Она знала все мои секреты. Ночь за ночью она приходила ко мне с подарками: флакончиком жасминовых духов, бело-голубой дверной ручкой, а однажды — с маленькой белой облаткой, отмеченной алым прикосновением ее губ…
Ночь за ночью просыпался я в горьком поту ужаса и раскаяния. Я не мог есть: я чувствовал Эффи в каждом кусочке, который подносил ко рту, и она смотрела моими одержимыми глазами всякий раз, когда я брился перед зеркалом. Я понимал, что злоупотребляю хлоралом, но не мог заставить себя уменьшить дозу.
Но я сносил муки ради нее, ради Марты, моей Шехерезады. Знает ли она об этом? Просыпается ли ночью с моим именем на устах? Пусть и без нежности, шепчет ли она его? Любит ли она, бледная моя Персефона?
Если бы я знал.
Я ждал четверга, как и обещал. Я не смел поступить иначе — моя Шехерезада не была добра, и невыносимо было думать, что она отвергнет меня, если я ослушаюсь. Вечером в четверг я дождался, когда Тэбби отправится спать, — даже выпил горячее молоко, а потом притворился, что удаляюсь отдыхать, — и поднялся к себе. Едва открыв дверь, я ощутил перемену: мимолетный запах опия и шоколада в холодном воздухе, трепетание тюлевой занавески в приоткрытом окне… Я неуклюже завозился с шипящим газовым рожком, руки дрожали, и понадобилась целая минута, чтобы его зажечь; и все это время я слышал ее в темноте за спиной, Маленькую Нищенку, скрежет острых ногтей по шелковому покрывалу и ее дыхание, Господи Боже, ее дыхание. Свет вспыхнул и задрожал. Я резко обернулся. Она была там. На миг наши глаза встретились. Я стоял как громом пораженный, с открытым ртом, задыхаясь, рассудок мой распутывался, словно моток бечевки в бездонный колодец. Тут я увидел чехол на кровати, и меня окатило жаркой волной облегчения. Картина. Это просто картина. Чехол каким-то образом соскользнул и… Испытывая головокружение от радости, почти смеясь, я подбежал к кровати…
и облегчение застряло в горле, превратило ноги в вату. На подушке, приколотая к наволочке, лежала знакомая серебряная брошь. Она была на Эффи в ту ночь — я помнил, как она блестела, когда Эффи шевелилась в снегу, помнил серебряный изгиб кошачьей спины, когда Эффи уставилась на меня своим серебристым кошачьим взглядом…

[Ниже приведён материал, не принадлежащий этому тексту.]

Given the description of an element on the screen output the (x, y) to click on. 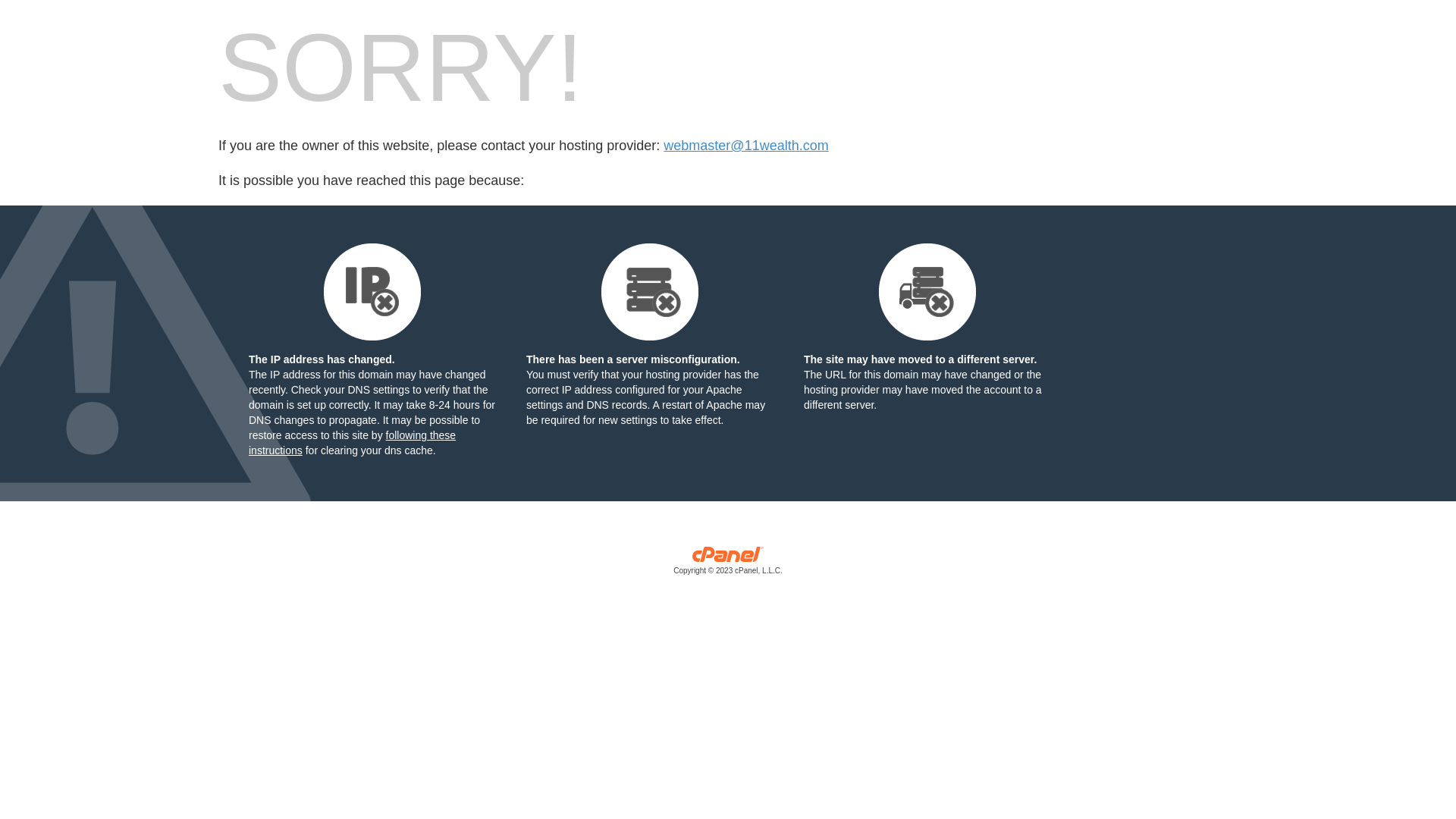
webmaster@11wealth.com Element type: text (745, 145)
following these instructions Element type: text (351, 442)
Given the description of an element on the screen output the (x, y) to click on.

Я тупо потрогал брошь, пытаясь замедлить водоворот мыслей. Под левым глазом затрепетал флаг — паника подступала.
(ты расскажешь мне ты расскажешьмне тырасскажешьмнесказку)
Если бы я услышал, как она это говорит, я знаю, я бы сошел с ума, но я понимал, что она говорит только в моей голове.

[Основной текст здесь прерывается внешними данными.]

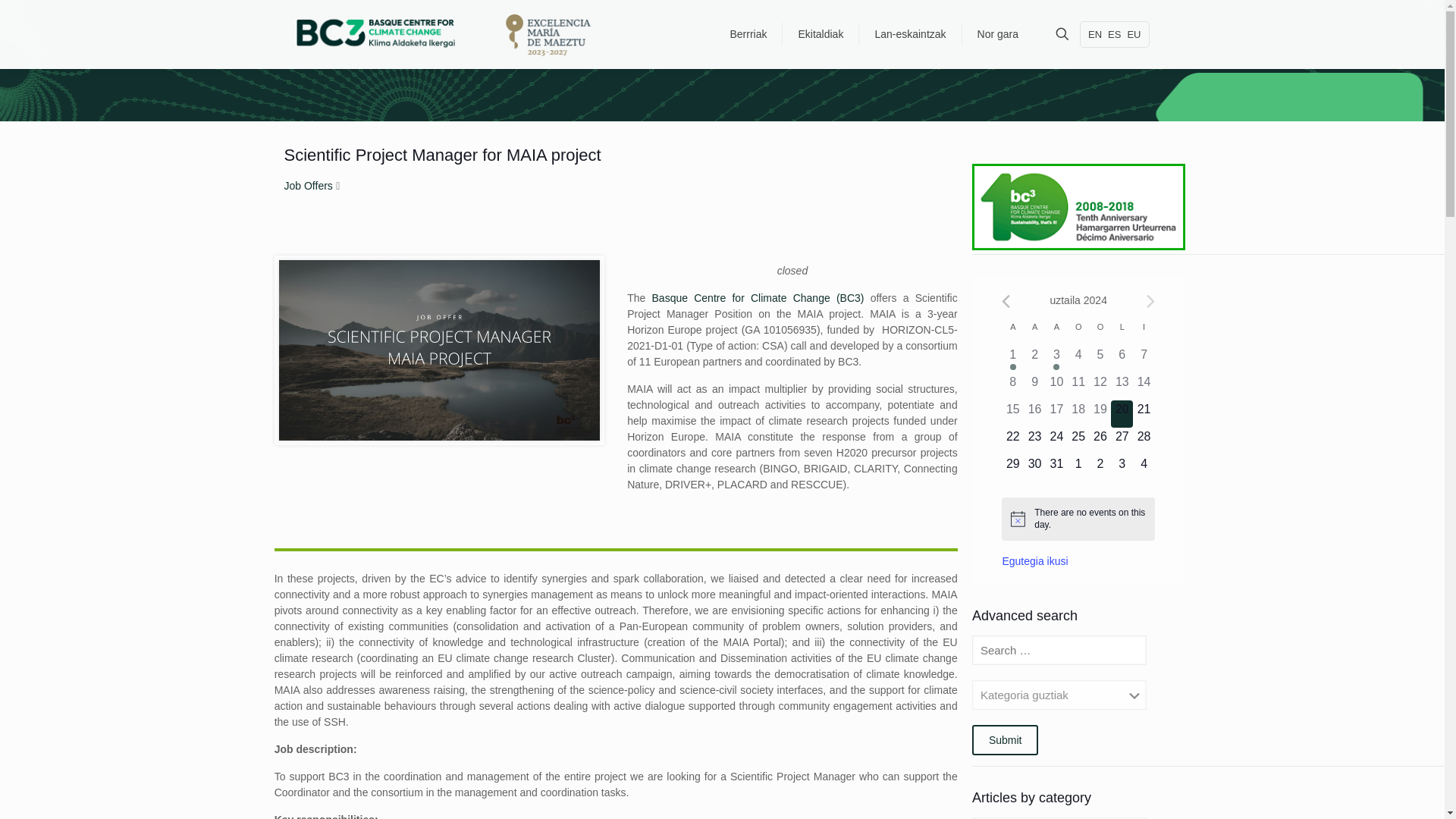
Berrriak (748, 33)
Has ekitaldiak (1055, 366)
Lan-eskaintzak (909, 33)
EU (1133, 34)
ES (1114, 34)
job offer ext (439, 350)
Nor gara (997, 33)
Submit (1005, 739)
Has ekitaldiak (1013, 366)
EN (1094, 34)
Ekitaldiak (821, 33)
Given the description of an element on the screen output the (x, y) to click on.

(тырасскажешь мне тырасскажешь тырасскажешьмне)
Я применил единственное известное мне заклинание. Чтобы заглушить безжалостный голос в мозгу, я произнес вслух волшебное слово, я призвал колдунью со всей страстью, на которую был способен:
— Марта.
Тишина.
И проблеск надежды. Проблеск успокоения.